Silver Coins Found First Day On The Site.
Photo rights reserved.
 
The search was made much more difficult because 6-8 inches of fill had been spread on top of the site after demolition.  Many of the coins were deep and gave marginal signals.  There was also a huge amount of trash.   After searching the area over eight visits using every method that I could muster, including different swing directions, different coils, trash removal, digging all questionable signals, searching after hard rain, and even blind digging in spots, I found thirty more coins after having 4-6 inches removed with a Bobcat (I have a family connection and how I wish I had access to that Bobcat all the time!).

Silver Coins Found Second Day On Site.
Photo rights reserved..

I searched carefully for buried jars, but no luck with further caches.

My total silver count for the site was 335 coins.
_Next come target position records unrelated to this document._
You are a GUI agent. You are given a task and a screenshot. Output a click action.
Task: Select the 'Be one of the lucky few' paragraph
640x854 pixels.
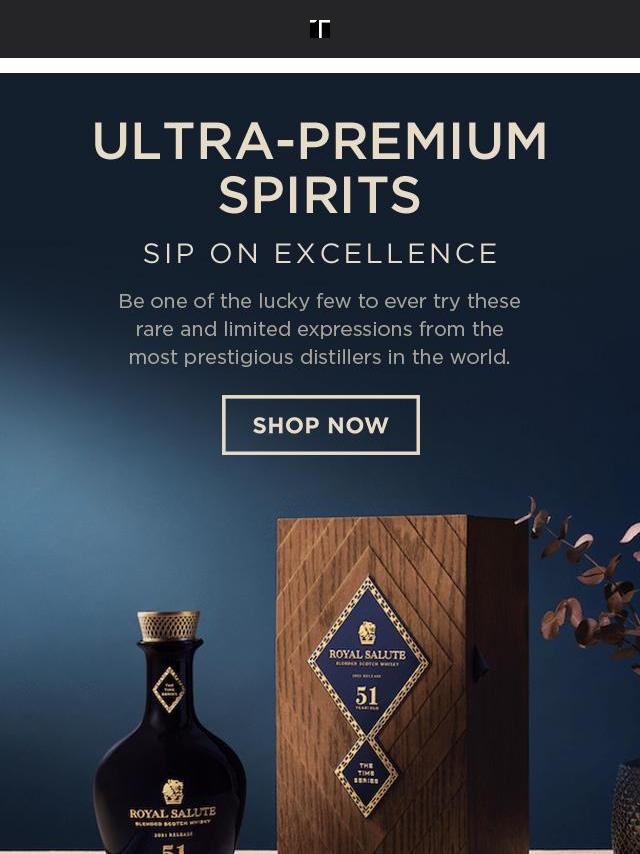pos(320,329)
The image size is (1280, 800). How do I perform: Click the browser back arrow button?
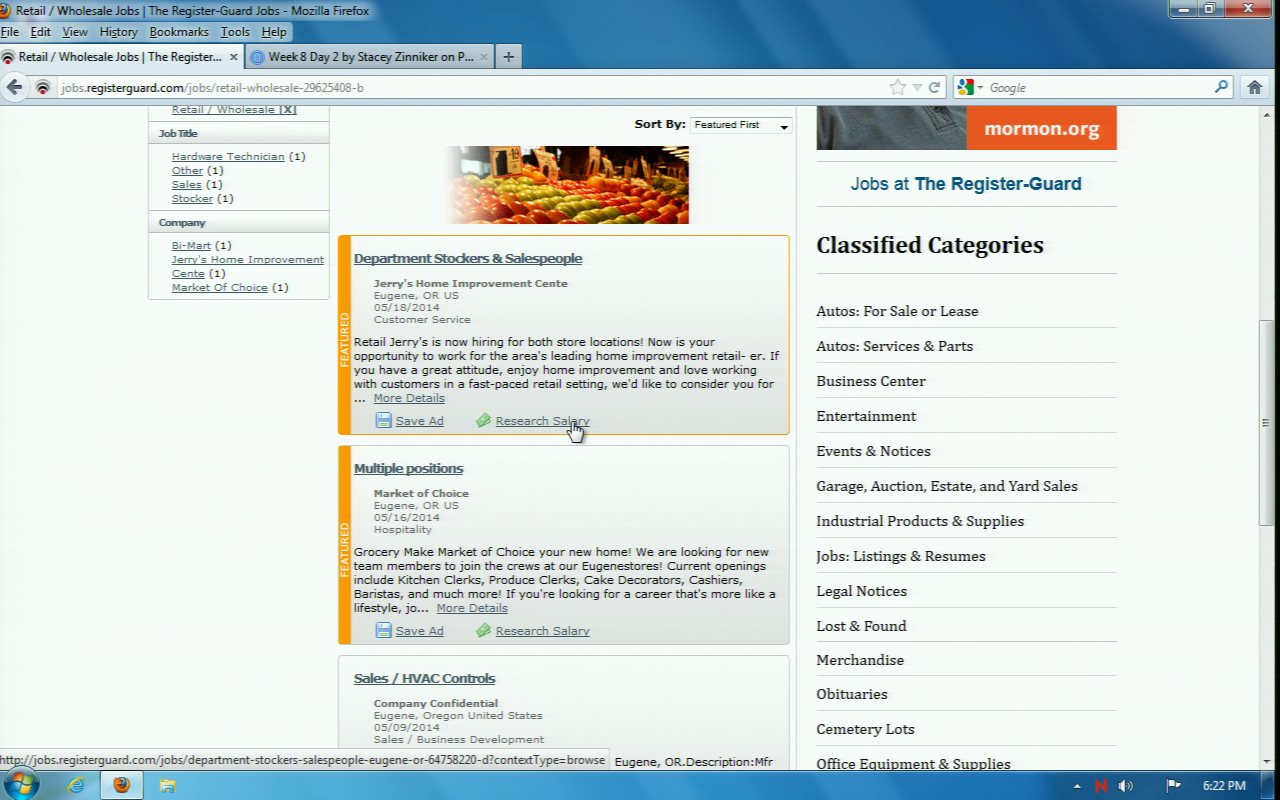(15, 87)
One other quick note.  A city worker who was on-site the day the coins were discovered during demolition said that their project manager was impatient and did not want to delay the demo job for long while the coins were collected.  They carefully picked up all they saw, but scoops of dirt and debris had already been loaded in the dumpster prior to discovery.  The worker pulled out a few handfuls of dirt…and found silver coins.  The site manager did not want to search that dirt so it was hauled to the dump!  After hearing this story, I made some effort to find out the exact location the debris was dumped but, since it occurred several months prior, the search was fruitless.  I guess silver coins are still being lost!
 
Congratulations!!  And thanks or sharing.  It is always good to see people do so well. 
 
Back when the project started the detectorist commented to me on how going back over the same ground in different ways was productive.
 
There are some good hints in that story.
 
In that number of coins, and they look to be in very nice condition, there have to be some good dates and maybe even some error coins.
 
I was invited to be in on the project from the beginning, but tried to give what advice and assistance I could via email.  I missed a lot of fun, but I'm happy about the outcome nonetheless.